WHAT IS REQUIRED
Find the line in the entries below that contains "Instruction: Switch to the Calendar tab". Repeat it exactly, and every line after it through the line that contains "Task: Click the user avatar icon".

RECORDS FOR THIS TASK
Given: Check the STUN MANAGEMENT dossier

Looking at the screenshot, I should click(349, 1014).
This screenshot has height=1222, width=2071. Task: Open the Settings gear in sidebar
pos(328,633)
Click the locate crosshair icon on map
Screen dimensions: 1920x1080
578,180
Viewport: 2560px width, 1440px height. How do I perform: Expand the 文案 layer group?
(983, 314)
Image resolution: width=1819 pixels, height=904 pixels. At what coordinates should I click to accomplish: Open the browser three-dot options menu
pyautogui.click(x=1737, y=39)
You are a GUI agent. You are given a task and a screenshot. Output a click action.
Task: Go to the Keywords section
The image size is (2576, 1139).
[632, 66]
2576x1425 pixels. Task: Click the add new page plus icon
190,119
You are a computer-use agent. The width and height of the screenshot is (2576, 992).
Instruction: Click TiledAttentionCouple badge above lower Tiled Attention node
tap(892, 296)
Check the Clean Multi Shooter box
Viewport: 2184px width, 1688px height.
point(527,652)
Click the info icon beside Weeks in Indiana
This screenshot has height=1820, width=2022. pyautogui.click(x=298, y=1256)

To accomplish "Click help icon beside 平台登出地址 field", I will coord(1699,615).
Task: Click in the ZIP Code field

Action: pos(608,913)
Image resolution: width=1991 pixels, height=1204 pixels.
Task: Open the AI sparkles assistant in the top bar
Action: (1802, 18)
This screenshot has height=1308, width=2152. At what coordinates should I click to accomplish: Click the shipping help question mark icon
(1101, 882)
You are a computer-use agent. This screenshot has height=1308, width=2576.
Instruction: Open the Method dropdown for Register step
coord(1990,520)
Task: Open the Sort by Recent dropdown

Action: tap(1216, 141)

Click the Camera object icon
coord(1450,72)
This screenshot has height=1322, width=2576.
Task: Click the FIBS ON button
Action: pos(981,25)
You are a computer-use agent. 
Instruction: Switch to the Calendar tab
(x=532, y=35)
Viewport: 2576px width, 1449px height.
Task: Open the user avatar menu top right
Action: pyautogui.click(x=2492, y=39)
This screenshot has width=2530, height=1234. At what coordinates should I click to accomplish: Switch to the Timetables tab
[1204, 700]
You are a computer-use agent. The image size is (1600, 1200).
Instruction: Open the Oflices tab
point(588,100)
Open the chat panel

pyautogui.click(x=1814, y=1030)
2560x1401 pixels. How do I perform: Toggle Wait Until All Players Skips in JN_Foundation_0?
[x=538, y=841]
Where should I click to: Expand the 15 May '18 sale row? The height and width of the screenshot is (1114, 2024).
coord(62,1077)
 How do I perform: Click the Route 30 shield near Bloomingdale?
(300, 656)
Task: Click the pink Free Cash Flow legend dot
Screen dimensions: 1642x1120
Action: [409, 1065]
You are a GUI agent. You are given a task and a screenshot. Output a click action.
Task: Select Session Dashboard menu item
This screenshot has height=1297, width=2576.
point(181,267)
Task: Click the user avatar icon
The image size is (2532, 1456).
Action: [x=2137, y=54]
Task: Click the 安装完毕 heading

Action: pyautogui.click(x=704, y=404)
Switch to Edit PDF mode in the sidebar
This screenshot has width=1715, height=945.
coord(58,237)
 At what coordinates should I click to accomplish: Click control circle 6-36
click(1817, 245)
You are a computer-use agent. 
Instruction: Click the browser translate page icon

SOLUTION
Instruction: Switch to the Calendar tab
(x=532, y=35)
Viewport: 2576px width, 1449px height.
Task: Open the user avatar menu top right
Action: pyautogui.click(x=2492, y=39)
This screenshot has width=2530, height=1234. At what coordinates should I click to accomplish: Switch to the Timetables tab
[1204, 700]
You are a computer-use agent. The image size is (1600, 1200).
Instruction: Open the Oflices tab
point(588,100)
Open the chat panel

pyautogui.click(x=1814, y=1030)
2560x1401 pixels. How do I perform: Toggle Wait Until All Players Skips in JN_Foundation_0?
[x=538, y=841]
Where should I click to: Expand the 15 May '18 sale row? The height and width of the screenshot is (1114, 2024).
coord(62,1077)
 How do I perform: Click the Route 30 shield near Bloomingdale?
(300, 656)
Task: Click the pink Free Cash Flow legend dot
Screen dimensions: 1642x1120
Action: [409, 1065]
You are a GUI agent. You are given a task and a screenshot. Output a click action.
Task: Select Session Dashboard menu item
This screenshot has height=1297, width=2576.
point(181,267)
Task: Click the user avatar icon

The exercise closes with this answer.